== Written problem 1 ==
Extract, word for word, the portion of the passage on CFS vruntime that runs from "Essentially, vruntime is" to "in great detail.".

== Given passage ==
· · · ·
Essentially, vruntime is a measure of the "runtime" of the thread - the amount of time it has spent on the processor. The whole point of CFS is to be fair to all; hence, the algo kind of boils down to a simple thing: (among the tasks on a given runqueue) the task with the lowest vruntime is the task that most deserves to run, hence select it as 'next'. (The actual implementation is done using an rbtree for efficiency).
Taking into account various factors - like priority, nice value, cgroups, etc - the calculation of vruntime is not as straight-forward as a simple increment. I'd suggest reading the relevant section in "Professional Linux Kernel Architecture", Mauerer, Wrox Press - it's explained in great detail.
Pl see below a quick attempt at summarizing some of this.
Other resource:
Documentation/scheduler/sched-design-CFS.txt
Quick summary - vruntime calculation:
(based on the book)
Most of the work is done in kernel/sched_fair.c:__update_curr()
Called on timer tick
Updates the physical and virtual time 'current' has just spent on the processor
For tasks that run at default priority, i.e., nice value 0, the physical and virtual time spent is identical
Not so for tasks at other priority (nice) levels; thus the calculation of vruntime is affected by the priority of current using a load weight factor
delta_exec = (unsigned long)(now – curr->exec_start);
// ...
· · · ·
== Written problem 2 ==
In the records, copy exactly the lines from the line with "Given: Select the Circle drawing tool" to the line with "will (x=270, y=23).".

== Provided information ==
· · · ·
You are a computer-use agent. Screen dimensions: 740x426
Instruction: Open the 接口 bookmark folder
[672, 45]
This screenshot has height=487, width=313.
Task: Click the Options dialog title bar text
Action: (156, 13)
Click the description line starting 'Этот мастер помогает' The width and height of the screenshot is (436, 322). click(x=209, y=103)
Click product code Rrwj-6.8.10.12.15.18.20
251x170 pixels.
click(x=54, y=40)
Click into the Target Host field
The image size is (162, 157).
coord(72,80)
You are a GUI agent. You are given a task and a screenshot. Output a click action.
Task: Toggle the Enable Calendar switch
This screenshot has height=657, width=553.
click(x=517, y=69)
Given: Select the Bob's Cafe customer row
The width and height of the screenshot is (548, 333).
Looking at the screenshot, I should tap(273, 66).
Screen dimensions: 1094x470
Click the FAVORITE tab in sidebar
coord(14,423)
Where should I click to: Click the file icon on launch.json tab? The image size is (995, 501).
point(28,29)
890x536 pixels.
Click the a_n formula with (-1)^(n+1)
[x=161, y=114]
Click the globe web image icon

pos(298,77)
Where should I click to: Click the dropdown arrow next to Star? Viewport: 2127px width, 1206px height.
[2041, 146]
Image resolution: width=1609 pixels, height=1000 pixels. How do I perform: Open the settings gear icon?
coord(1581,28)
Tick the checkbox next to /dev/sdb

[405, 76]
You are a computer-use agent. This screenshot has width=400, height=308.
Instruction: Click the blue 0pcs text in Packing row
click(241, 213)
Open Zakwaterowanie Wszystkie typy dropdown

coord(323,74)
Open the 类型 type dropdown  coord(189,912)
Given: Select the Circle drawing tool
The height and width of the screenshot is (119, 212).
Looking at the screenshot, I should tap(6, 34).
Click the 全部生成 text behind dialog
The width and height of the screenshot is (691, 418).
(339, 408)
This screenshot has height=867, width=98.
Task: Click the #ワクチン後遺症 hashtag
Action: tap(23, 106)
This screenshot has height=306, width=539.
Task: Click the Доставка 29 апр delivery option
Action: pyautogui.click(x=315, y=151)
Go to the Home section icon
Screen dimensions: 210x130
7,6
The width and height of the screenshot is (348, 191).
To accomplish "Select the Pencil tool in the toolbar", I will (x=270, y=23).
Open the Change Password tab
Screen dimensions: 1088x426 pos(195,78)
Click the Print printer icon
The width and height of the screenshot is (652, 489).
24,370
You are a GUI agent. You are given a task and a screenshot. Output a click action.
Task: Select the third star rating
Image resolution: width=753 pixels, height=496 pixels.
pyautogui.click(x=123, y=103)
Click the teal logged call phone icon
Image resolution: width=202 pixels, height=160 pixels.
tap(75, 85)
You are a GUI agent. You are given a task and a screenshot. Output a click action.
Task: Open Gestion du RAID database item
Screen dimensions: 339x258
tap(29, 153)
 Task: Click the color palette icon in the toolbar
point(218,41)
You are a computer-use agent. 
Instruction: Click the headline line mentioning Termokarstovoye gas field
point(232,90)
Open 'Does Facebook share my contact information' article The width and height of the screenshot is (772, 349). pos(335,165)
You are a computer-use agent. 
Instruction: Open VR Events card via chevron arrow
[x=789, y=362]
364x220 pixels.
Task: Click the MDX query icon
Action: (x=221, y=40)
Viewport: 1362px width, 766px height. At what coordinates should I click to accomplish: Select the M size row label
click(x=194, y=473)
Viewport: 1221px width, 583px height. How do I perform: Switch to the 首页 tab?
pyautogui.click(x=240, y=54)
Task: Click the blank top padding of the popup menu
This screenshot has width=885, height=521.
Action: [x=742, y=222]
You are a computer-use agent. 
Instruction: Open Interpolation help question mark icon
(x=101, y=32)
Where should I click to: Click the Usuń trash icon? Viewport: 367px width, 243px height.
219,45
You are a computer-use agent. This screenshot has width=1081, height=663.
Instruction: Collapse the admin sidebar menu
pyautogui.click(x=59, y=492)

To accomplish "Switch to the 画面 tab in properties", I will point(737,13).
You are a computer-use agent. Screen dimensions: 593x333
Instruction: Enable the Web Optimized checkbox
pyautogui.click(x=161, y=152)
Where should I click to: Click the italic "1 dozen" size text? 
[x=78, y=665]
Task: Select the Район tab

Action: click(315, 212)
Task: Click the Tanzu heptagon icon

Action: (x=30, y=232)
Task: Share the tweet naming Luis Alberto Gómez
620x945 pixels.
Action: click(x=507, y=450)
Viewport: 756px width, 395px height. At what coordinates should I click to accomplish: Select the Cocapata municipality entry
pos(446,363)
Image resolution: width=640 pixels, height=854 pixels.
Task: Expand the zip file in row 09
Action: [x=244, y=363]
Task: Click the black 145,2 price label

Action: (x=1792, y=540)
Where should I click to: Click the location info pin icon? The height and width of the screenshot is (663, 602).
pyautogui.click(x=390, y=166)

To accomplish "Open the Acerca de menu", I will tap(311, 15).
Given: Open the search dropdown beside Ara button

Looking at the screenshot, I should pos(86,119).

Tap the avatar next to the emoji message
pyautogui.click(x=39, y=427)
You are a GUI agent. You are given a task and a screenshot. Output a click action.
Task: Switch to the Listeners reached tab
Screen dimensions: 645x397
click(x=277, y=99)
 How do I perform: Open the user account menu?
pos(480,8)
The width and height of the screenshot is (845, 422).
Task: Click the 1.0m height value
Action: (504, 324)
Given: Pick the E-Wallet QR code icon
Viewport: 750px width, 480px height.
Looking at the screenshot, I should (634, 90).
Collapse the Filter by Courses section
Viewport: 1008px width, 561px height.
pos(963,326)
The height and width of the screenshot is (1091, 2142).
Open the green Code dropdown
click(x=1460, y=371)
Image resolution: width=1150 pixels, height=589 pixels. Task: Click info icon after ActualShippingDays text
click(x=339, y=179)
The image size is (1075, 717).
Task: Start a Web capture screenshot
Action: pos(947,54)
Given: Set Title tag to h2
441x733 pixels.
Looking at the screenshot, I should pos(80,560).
· · · ·
== Exercise output 1 ==
Essentially, vruntime is a measure of the "runtime" of the thread - the amount of time it has spent on the processor. The whole point of CFS is to be fair to all; hence, the algo kind of boils down to a simple thing: (among the tasks on a given runqueue) the task with the lowest vruntime is the task that most deserves to run, hence select it as 'next'. (The actual implementation is done using an rbtree for efficiency).
Taking into account various factors - like priority, nice value, cgroups, etc - the calculation of vruntime is not as straight-forward as a simple increment. I'd suggest reading the relevant section in "Professional Linux Kernel Architecture", Mauerer, Wrox Press - it's explained in great detail.

== Exercise output 2 ==
Given: Select the Circle drawing tool
The height and width of the screenshot is (119, 212).
Looking at the screenshot, I should tap(6, 34).
Click the 全部生成 text behind dialog
The width and height of the screenshot is (691, 418).
(339, 408)
This screenshot has height=867, width=98.
Task: Click the #ワクチン後遺症 hashtag
Action: tap(23, 106)
This screenshot has height=306, width=539.
Task: Click the Доставка 29 апр delivery option
Action: pyautogui.click(x=315, y=151)
Go to the Home section icon
Screen dimensions: 210x130
7,6
The width and height of the screenshot is (348, 191).
To accomplish "Select the Pencil tool in the toolbar", I will (x=270, y=23).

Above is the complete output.